Why It Matters This Much

In finance, your appearance is a proxy for your judgment. An MD pulling you into a client meeting needs to know you will not embarrass them. Your interview outfit is the first data point they have on whether you understand the culture. If you show up without a tie to a Goldman Superday, you have already told them something about your awareness -- and it is not good.

I wrote an entire deep dive on this in The Wall Street Dress Code Nobody Tells You About. If you are interviewing anywhere in finance, read it before your interview.

The Exception

Quantitative hedge funds and fintech startups often have more relaxed dress codes. Two Sigma, Citadel (the quant side), and similar firms are closer to tech culture. If you are interviewing for a quant role, check with your recruiter -- they will usually tell you explicitly.

Management Consulting (McKinsey, BCG, Bain, and the Rest)

Consulting interviews are a study in controlled perfection. The firms want you to look polished, professional, and -- this is the key word -- forgettable. Not in a bad way. In the way where your appearance does not distract from your case interview performance. They want to focus on your thinking, not your outfit.

What to Wear

  • Navy suit. Not charcoal. Not grey. Navy is the consulting uniform and has been for decades. Solid -- no pinstripes, no windowpane, no patterns.
  • White shirt. Spread collar. Crisp. Ironed. Non-negotiable.
  • Tie optional but safer with one. Solid color -- navy, burgundy, or forest green. If you are on the fence, wear it. Nobody ever got dinged for wearing a tie to a consulting interview.
  • Brown or black oxfords. Clean, not flashy.
  • Minimal accessories. A simple watch is fine. No bracelets, no visible jewelry beyond a wedding band.

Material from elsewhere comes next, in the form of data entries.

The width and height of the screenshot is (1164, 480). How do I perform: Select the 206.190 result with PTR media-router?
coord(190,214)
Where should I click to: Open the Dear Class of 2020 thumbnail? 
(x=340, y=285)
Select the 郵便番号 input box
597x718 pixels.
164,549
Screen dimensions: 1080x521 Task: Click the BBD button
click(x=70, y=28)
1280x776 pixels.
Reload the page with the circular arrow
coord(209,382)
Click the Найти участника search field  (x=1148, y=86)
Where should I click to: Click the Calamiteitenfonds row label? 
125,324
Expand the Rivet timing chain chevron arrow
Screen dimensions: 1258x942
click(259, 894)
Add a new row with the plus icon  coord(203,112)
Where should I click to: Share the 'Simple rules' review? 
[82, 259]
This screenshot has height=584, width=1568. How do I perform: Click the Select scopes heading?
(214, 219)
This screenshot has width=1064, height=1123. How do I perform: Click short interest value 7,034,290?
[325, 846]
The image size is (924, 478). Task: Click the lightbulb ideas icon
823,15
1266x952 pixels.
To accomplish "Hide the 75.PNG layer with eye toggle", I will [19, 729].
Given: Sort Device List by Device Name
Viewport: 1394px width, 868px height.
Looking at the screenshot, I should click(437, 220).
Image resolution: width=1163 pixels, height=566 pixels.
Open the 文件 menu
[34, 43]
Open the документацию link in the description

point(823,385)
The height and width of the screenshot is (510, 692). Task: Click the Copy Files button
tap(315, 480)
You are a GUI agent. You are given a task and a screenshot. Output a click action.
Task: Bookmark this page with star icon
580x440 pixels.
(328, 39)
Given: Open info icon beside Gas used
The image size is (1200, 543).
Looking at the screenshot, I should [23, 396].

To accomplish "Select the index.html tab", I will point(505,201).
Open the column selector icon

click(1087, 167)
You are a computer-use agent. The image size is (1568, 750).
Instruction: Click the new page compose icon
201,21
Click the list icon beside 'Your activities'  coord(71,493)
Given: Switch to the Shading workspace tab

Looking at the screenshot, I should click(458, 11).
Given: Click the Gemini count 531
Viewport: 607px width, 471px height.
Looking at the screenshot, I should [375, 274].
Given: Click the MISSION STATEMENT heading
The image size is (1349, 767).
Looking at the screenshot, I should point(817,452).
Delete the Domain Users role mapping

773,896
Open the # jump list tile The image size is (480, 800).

The Consulting-Specific Trap

Consulting interviews often happen across multiple rounds, sometimes on multiple days. If you make it to a final round or "Super Day" at McKinsey, you may interview with 4-6 partners in a single day. You need to look consistent. This is not the time for fashion experimentation. One navy suit, one white shirt, one conservative tie, one pair of good shoes. That is your toolkit for the entire process.

Law

Law firms are the most conservative interview environment outside of finance -- and in some ways, more conservative. BigLaw firms at Vault 100 level expect a level of formality that would feel almost anachronistic in any other industry.

What to Wear

  • Dark suit. Navy or charcoal. Navy is slightly preferred because black can read as too severe, and charcoal is a close second.
  • White shirt. Always. Not light blue. Not ecru. White.
  • Conservative tie. Solid or very subtle pattern. Silk. No knit ties, no cotton ties, nothing trendy.
  • Black shoes. Cap-toe oxfords. Law is one of the few industries where black shoes are actually preferred over brown.
  • Nothing flashy. No pocket squares. No colored socks. No statement watches. Your outfit should be so unremarkable that the interviewer cannot remember what you wore -- only that you looked appropriate.

Why Law Is Different

Lawyers are trained to notice details. Every word in a contract matters. Every comma matters. They will notice if your shirt cuffs are frayed. They will notice if your shoes are scuffed. They will notice if your tie knot is off-center. This is not vanity -- it is the lens through which they evaluate everything. If your tie is sloppy, they will wonder if your briefs will be sloppy too.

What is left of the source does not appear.